Saat ini Polresta Bogor Kota memulai kembali penyelidikan. Berusaha menaikkan resolusi rekaman CCTV agar terlihat jelas ciri-ciri pelaku. Melakukan pemanggilan terhadap saksi-saksi pembunuhan. Hingga mendatangi keluarga korban yang tinggal di Kabupaten Bandung. Terkatung-katungnya kasus ini hingga empat tahun lebih pasti membuat keluarga korban bersedih. Bukan hanya kasus Noven yang terbengkalai tanpa penyelesaian hukum. Ada ribuan kasus kriminal hanya berakhir dengan air mata korban dan keluarganya.
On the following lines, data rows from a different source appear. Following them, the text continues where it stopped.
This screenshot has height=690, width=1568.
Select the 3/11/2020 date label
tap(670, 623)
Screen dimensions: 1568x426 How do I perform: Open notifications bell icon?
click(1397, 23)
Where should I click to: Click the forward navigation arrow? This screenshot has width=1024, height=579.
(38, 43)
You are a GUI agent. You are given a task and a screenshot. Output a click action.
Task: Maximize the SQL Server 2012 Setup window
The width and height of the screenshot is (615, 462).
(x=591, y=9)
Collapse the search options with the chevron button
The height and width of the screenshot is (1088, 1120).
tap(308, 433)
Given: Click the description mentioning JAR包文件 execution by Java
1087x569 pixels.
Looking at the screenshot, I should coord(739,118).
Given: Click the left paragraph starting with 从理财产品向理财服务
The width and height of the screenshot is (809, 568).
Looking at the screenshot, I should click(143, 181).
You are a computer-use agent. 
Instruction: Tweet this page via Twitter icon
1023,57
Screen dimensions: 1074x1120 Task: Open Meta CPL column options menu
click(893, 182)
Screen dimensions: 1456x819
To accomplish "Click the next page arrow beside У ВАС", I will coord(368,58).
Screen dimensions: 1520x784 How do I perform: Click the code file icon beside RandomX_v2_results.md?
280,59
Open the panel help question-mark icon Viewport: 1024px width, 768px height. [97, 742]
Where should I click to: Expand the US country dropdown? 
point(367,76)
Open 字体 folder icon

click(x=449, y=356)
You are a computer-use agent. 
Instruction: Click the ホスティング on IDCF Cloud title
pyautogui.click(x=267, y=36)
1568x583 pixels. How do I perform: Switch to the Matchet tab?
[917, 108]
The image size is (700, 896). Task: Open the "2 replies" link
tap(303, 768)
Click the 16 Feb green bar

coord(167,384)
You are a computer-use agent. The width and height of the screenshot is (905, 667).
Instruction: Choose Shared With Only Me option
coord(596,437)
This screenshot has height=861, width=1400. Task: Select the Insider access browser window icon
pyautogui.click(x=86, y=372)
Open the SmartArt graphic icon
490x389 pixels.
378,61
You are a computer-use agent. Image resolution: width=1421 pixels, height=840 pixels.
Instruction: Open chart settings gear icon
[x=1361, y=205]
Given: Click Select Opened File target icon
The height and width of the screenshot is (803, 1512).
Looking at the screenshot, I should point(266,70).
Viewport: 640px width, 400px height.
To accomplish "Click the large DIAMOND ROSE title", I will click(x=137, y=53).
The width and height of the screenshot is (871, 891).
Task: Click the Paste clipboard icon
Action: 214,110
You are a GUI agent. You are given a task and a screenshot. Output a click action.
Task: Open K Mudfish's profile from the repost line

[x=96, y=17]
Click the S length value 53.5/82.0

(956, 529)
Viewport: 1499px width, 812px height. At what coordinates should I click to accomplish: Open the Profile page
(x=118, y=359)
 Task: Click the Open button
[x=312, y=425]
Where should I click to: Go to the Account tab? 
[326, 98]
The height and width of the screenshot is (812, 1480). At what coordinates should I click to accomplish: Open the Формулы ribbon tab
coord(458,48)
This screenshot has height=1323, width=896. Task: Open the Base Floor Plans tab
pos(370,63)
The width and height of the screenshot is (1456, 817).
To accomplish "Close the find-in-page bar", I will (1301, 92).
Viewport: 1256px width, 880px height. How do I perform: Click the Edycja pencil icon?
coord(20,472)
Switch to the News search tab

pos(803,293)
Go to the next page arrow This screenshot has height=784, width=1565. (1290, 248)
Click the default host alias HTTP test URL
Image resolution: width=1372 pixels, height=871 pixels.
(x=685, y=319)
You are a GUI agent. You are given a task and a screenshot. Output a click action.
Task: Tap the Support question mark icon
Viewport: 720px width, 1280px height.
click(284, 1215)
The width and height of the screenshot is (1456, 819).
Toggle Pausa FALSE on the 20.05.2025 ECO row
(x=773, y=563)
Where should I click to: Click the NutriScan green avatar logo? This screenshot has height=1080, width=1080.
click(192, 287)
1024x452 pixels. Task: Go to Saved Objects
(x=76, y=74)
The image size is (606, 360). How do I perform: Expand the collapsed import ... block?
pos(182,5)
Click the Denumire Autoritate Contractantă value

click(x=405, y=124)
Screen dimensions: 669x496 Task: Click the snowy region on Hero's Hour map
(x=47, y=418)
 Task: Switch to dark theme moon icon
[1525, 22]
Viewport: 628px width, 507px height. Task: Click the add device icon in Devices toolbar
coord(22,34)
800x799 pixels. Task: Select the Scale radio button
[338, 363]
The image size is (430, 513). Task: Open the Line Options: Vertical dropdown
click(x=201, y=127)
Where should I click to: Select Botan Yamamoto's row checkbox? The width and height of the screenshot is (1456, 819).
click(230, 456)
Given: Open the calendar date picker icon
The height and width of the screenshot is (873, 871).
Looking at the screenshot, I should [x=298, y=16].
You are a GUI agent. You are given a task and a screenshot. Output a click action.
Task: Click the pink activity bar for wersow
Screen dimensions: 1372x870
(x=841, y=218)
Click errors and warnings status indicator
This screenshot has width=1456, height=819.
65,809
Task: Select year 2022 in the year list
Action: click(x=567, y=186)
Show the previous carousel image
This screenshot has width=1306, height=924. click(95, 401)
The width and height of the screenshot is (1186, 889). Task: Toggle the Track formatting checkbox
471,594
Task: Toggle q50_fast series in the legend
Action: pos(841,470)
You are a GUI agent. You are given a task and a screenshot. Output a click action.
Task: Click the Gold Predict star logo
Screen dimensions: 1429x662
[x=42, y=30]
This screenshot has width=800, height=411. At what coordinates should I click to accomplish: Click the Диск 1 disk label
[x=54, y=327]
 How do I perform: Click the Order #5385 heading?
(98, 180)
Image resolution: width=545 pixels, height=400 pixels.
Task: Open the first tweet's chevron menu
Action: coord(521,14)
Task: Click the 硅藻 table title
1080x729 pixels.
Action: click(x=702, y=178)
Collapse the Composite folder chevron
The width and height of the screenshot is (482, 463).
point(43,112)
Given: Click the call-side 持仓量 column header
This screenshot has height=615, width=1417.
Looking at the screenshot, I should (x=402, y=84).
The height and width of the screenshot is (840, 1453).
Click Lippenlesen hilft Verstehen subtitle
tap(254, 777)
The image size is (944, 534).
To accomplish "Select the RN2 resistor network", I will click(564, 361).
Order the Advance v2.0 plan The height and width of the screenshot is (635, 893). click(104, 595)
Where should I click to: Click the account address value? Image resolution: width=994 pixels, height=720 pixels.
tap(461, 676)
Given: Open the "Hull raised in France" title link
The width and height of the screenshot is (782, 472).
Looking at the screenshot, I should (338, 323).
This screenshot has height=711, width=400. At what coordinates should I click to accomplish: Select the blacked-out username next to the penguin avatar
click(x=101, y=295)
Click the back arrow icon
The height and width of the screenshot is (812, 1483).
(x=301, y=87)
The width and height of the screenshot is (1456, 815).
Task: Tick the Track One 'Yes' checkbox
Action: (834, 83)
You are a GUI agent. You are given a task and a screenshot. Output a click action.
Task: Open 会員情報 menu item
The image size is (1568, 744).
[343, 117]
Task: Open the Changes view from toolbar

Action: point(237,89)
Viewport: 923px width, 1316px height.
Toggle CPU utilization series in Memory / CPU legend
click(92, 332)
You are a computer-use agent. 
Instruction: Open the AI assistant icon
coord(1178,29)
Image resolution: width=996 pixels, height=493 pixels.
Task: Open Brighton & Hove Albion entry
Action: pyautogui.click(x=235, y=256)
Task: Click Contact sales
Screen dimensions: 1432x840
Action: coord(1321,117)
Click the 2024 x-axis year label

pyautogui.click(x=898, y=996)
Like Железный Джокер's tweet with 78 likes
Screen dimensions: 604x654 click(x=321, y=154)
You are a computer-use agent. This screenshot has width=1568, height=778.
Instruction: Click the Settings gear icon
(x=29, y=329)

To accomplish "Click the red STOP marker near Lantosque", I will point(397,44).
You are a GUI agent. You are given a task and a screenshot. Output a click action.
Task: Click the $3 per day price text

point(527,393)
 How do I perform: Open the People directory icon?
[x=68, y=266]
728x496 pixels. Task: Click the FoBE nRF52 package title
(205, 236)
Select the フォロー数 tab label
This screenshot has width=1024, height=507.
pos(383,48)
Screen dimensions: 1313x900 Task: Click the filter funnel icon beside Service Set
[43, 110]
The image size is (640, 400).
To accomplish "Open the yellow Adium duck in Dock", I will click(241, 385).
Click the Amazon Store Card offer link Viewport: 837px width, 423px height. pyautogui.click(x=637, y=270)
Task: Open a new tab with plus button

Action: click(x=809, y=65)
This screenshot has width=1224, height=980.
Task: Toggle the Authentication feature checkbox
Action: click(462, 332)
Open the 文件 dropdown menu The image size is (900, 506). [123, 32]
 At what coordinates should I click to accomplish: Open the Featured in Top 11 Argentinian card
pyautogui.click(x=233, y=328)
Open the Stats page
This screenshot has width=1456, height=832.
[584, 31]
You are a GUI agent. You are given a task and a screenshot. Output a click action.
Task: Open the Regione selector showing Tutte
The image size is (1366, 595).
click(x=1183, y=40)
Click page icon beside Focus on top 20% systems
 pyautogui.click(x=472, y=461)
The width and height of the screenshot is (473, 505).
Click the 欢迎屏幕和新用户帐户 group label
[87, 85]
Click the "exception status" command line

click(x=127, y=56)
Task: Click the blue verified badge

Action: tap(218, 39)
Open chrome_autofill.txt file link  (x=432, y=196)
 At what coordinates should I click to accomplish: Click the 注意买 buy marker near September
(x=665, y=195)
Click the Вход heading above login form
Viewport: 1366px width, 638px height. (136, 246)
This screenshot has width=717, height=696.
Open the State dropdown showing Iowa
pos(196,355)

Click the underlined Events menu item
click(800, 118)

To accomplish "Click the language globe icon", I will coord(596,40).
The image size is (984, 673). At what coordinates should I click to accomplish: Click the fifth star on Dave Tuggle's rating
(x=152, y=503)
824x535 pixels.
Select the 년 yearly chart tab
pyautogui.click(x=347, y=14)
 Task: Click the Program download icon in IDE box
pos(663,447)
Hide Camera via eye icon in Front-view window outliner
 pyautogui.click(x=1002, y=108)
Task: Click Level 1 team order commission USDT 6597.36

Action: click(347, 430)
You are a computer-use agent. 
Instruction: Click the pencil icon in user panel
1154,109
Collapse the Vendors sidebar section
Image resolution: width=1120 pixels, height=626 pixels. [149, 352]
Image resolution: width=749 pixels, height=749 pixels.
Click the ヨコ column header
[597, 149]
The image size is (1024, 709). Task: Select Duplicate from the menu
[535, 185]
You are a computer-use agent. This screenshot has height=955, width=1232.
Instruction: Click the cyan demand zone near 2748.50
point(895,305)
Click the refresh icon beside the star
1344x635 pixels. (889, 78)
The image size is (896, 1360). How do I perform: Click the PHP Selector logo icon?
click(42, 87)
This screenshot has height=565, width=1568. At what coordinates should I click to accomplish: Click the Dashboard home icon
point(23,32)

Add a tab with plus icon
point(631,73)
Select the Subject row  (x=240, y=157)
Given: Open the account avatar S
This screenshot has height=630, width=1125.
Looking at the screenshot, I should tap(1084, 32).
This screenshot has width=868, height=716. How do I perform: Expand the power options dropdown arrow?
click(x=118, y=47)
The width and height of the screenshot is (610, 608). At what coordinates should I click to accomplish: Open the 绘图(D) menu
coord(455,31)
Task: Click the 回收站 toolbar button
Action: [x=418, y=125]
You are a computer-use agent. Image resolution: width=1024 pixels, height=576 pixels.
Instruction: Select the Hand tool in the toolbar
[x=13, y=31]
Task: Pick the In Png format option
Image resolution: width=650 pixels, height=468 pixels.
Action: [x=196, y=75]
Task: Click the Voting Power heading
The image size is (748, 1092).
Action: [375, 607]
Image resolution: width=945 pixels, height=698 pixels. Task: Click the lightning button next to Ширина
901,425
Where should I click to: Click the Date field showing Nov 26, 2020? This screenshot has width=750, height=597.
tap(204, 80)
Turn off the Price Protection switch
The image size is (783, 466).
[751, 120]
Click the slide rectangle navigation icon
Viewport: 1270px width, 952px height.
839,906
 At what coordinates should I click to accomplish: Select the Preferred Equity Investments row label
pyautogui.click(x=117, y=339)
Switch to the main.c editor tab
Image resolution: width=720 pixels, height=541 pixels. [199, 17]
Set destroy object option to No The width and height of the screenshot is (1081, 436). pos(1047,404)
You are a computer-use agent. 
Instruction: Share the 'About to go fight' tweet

Dari kasus Noven dan kasus-kasus kriminal lainnya, ada beberapa hal yang harus kita ketahui ketika kita hidup di negara yang menganut sistem kapitalis. Pertama, tidak ada jaminan keamanan dari negara terhadap rakyatnya. Pihak kepolisian tidak berpatroli setiap hari untuk menjaga keamanan lingkungan. Polisi hanya melakukan patroli pada momen tertentu dan tempat tertentu. Perumahan, pertokoan, dll harus membayar security untuk menjaga keamanan. Bahkan warga atau pemilik toko harus membiayai sendiri pemasangan CCTV agar terdapat bukti jika terjadi tindak kejahatan. Jika tidak mampu membayar orang, maka warga harus terjun langsung melakukan siskamling/ronda. Terjadinya pembunuhan Noven salah satunya disebabkan oleh ketiadaan patroli aparat keamanan.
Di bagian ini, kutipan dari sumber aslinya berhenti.